How to parametrize stream/pipeline creation?
Hi, thanks for the great project!
What I'm trying to achieve is to create a custom builder interface/wrapper around streamz to have predefined building blocks of preconfigured streams which can be used together. Example
def _custom_stream_builder_1(input_stream):
return input_stream.accumulate(_custom_acc, returns_state=True, start=_custom_state)
def _custom_stream_builder_2(input_stream):
return input_stream.filter(lambda event: _custom_condition)
def _custom_stream_builder_3(input_stream):
return input_stream.map(lambda event: _custom_map)
stream = Stream()
stream = _custom_stream_builder_1(_custom_stream_builder_2(_custom_stream_builder_3(stream)))
stream.sink(print)
for event in events:
stream.emit(event)
However it looks like the code inside those functions does not alter the initial stream object and all emitted events go straight to sink. What am I doing wrong? Can you please point me in right direction?
Another question, what is the difference between
stream = Stream()
stream.sink(print)
for event in events:
stream.emit(event)
and
stream = Stream()
stream = stream.sink(print) # any other function map/filter/etc. here
for event in events:
stream.emit(event)
I feel like the answer is somewhere in this example but don't understand where. Thanks!

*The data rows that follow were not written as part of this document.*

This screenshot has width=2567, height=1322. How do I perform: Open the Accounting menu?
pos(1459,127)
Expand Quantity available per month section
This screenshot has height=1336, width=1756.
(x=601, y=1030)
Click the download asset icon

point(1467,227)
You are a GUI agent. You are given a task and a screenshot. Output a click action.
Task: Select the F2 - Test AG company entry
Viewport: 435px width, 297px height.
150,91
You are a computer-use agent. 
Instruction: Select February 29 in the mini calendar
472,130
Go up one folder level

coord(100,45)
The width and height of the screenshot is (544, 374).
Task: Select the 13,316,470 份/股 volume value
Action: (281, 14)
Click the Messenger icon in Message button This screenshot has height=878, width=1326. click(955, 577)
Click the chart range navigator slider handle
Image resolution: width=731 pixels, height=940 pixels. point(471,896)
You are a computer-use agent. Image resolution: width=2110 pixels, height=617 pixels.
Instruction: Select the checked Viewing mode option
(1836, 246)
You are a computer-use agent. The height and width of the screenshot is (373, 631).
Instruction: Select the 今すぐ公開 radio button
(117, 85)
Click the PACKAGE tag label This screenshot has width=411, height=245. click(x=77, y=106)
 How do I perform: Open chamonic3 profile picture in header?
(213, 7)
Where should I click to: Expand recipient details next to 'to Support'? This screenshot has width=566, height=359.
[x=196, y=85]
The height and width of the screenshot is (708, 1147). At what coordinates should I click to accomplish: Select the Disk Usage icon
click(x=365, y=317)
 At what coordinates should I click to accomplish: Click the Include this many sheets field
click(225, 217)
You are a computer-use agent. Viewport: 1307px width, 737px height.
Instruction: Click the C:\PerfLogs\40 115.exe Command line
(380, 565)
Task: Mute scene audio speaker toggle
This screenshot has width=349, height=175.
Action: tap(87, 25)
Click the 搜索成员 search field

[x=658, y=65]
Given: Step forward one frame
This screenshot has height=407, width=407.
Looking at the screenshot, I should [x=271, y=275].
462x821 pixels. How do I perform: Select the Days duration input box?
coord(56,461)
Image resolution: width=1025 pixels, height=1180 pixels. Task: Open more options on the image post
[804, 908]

The problem is, you have redefined what stream is, so that when you emit() you are emitting on the last node of your stream graph, not the input.
If you had
stream_in = Stream()
stream = _custom_stream_builder_1(_custom_stream_builder_2(_custom_stream_builder_3(stream_in)))
stream.sink(print)
for event in events:
stream_in.emit(event)
you will get the behaviour you are after.
Thanks @martindurant, that worked!